Documents relating to the Marriott family archive

Item date: 15th to 20th centuries
Grant Value: £3,750
Item cost: £7,500
Item date acquired: 2018
Item institution: Cotesbach Educational Trust

Our purpose-built archive holding Records of the Marriott Family of Cotesbach (GB3069CEA) was the principal driver behind the Heritage Lottery Fund award to restore estate buildings for the Cotesbach Educational Trust in 2012-13.  A treasure trove of social history, it holds over 7,000 documents mainly from the mid-18th century when the family purchased the land and living at Cotesbach, a few from the time of the notorious Enclosures Riot of 1607 and a few still earlier including a lease from the recent sale which, dated March 1431, takes pride of place as the oldest document in the collection.

As archive volunteers applied themselves to the cataloguing, 18th-century fury and scandal emerged, first in letters surrounding the disputed purchase of the Estate and later in a letter from John Donellan produced at the murder trial resulting in his execution in 1781, a much documented event with far-reaching consequences.

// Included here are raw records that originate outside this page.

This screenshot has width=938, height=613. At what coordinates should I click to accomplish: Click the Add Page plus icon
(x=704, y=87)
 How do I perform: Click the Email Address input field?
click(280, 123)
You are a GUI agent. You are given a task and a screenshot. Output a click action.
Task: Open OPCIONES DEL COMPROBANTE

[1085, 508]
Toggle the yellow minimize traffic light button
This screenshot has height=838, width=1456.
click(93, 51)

Digging deeper, letters mentioning William Wilberforce reveal the extent of Marriott connections with the Clapham Sect and the Oxford Movement, and witness their involvement with the establishment of educational institutions from Bradfield College, Berkshire to Kenyon College, Ohio. 

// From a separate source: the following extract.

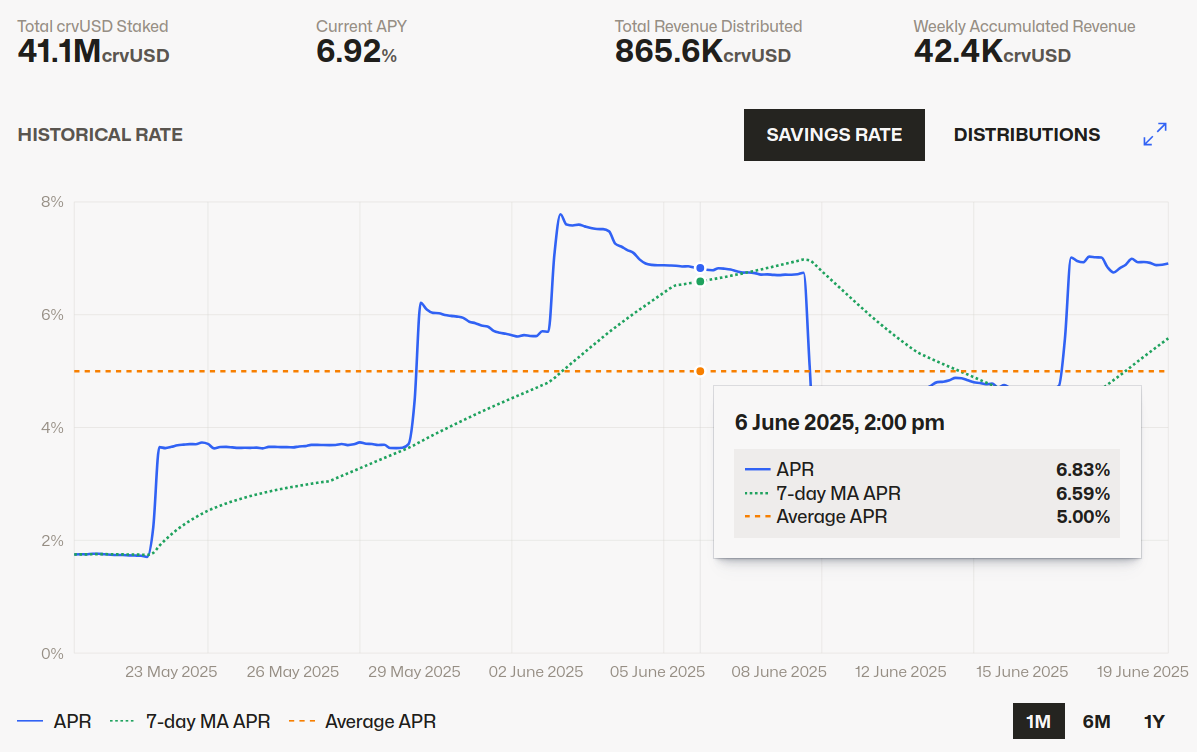Show the 1Y time range

[x=1154, y=721]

There are documents relating to property in Clapton, (acquired following the marriage of Robert Marriott to Anne Powell in 1809), as there are to property closer to home - plans for alterations to Cotesbach Manor House, by that time used as a farmhouse. 

All these would have been scattered across the globe in philatelists’ collections.  Lost, too, would be one of the last letters written by Digby Marriott from the front in Flanders in 1915 in which he gives his mother an account of the burial, by men from the Durham Light Infantry, of his brother Fred - another incalculably precious addition to our archive. 

The vendor remains unknown, but these are likely to have been found in Jersey as some family papers, dispersed in 1947, found their way there.  It is a great celebration to see them return to Cotesbach, for our archive team to reap rewards for all their hard work, and for our charity to have been enabled to make the big leap to becoming a collecting institution. Greatest of all is our relief that through this purchase documents have been saved and made accessible for future generations.

Trustees and volunteers at Cotesbach Educational Trust are most grateful to FNL for generously making this purchase possible.

Item Provenance
Bought from James & Sons Auctioneers, 21 February 2018, multiple lots.